Text shown:
2.5 Denial of Service

[42] Trust Services SHOULD take measures to prevent or mitigate denial of service attacks. In particular Trust Services SHOULD NOT perform an unlimited number of resource intensive operations unless the request comes from an authenticated source. Potentially resource intensive operations include:

• CPU intensive cryptographic operations, including signature verification and key exchange.
• Resolution of URLs.

2.6 Security Requirements Summary

[43] Where the security requirements of the XKRSS protocol are stronger than those of XKISS they are addressed by the XKRSS protocol directly rather than relying upon the message security binding.

1. An XKMS Register, Reissue or Recover request contains an <Authentication> element that provides end-user authentication information that is independent of the message binding. Separating the end-user authentication information from the message authentication information allows end-users registration requests to be forwarded from an XKMS service acting as a Local Registration Authority to a master XKMS registration service.
2. The use of a Passphrase to authenticate an XKMS Revocation request is self-authenticating.
3. It is critical that the <PrivateKey> element is kept secret. This element is always encrypted, even in cases in which an encrypting message security binding is used. This provides an additional assurance that the key is only disclosed to the intended end-recipient and ensures that a failure of the service authentication mechanism does not allow a man-in-the-middle to obtain a private key.

3 Abstract Security Protocol

[44] The XKMS protocol consists of pairs of requests and responses. The XKMS protocol binding allows for the case in which an additional request/response round trip is required to support cases such as pending responses and 2 phase requests for replay attack protection.

[45] Each XKMS response message contains a MajorResult code that determines whether the response is final or further processing is required. The protocol is specified in the CSP formalism [CSP] as follows:

Final = { Success, VersionMismatch, Sender, Receiver }

 

Request → Result.Final

|

Request → Result.Pending→PendingNotification→Request→Result.Final

|

Request → Result.Represent→Request→Result.Final

[46] The following sections summarize the message processing steps taken by both parties in each of the message

3.1 All Messages

Generation

Service is set to the value of the URI to which the XKMS request is directed
Authentication Signature is generated (if required).

Processing

The value of Service is verified
The Authentication Signature value is verified (if required)

3.2 Single phase Request / Response

Requestor generation of the Request Message

RequestID is set to a randomly generated unique value
Nonce and OriginalRequestID  are not present
RespondWith values Represent and/or Pending MAY be specified

Service processing of the Request Message

Verify that request meets service authorization policy
Process request to completion

Service generation of the Response Message

ResponseID is set to a randomly generated unique value
RequestID is set to the value specified in the request

Nonce is not present
MajorResult is set to a Final result value.

(Dataset listing)
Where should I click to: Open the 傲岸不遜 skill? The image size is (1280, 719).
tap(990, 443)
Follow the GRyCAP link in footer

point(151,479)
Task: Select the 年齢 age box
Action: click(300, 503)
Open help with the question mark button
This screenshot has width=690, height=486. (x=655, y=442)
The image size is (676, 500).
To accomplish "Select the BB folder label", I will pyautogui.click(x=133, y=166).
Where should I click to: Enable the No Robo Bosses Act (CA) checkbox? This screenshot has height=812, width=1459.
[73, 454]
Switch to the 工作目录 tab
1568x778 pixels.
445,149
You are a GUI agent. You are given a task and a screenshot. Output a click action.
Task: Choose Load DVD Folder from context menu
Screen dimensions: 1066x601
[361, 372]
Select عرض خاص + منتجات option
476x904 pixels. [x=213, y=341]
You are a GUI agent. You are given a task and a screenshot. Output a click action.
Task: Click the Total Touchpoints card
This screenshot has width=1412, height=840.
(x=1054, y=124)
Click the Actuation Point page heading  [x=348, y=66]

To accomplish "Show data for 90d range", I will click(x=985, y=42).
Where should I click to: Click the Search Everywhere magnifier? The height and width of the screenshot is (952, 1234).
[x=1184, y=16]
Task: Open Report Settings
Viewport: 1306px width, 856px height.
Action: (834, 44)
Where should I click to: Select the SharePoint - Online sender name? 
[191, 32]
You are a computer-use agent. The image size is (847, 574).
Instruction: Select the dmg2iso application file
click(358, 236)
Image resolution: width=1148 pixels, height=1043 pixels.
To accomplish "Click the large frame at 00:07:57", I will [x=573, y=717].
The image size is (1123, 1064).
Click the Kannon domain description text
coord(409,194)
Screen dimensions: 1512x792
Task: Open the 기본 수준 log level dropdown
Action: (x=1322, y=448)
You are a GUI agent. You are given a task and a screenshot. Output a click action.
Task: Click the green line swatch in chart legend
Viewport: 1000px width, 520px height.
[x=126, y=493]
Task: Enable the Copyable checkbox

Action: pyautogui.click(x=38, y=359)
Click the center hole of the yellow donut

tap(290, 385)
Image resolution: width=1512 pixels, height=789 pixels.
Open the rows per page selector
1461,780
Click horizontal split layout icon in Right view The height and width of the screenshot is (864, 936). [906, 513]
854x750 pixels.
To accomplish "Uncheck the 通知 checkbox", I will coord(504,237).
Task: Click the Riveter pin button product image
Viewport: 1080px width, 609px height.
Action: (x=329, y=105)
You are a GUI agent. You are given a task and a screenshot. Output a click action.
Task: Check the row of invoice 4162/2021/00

Your task:
Reproduce the XKMS excerpt word for word, from "3.1 All Messages" down to "generated (if required).". Nothing in the listing is needed here.

Solution for this problem:
3.1 All Messages

Generation

Service is set to the value of the URI to which the XKMS request is directed
Authentication Signature is generated (if required).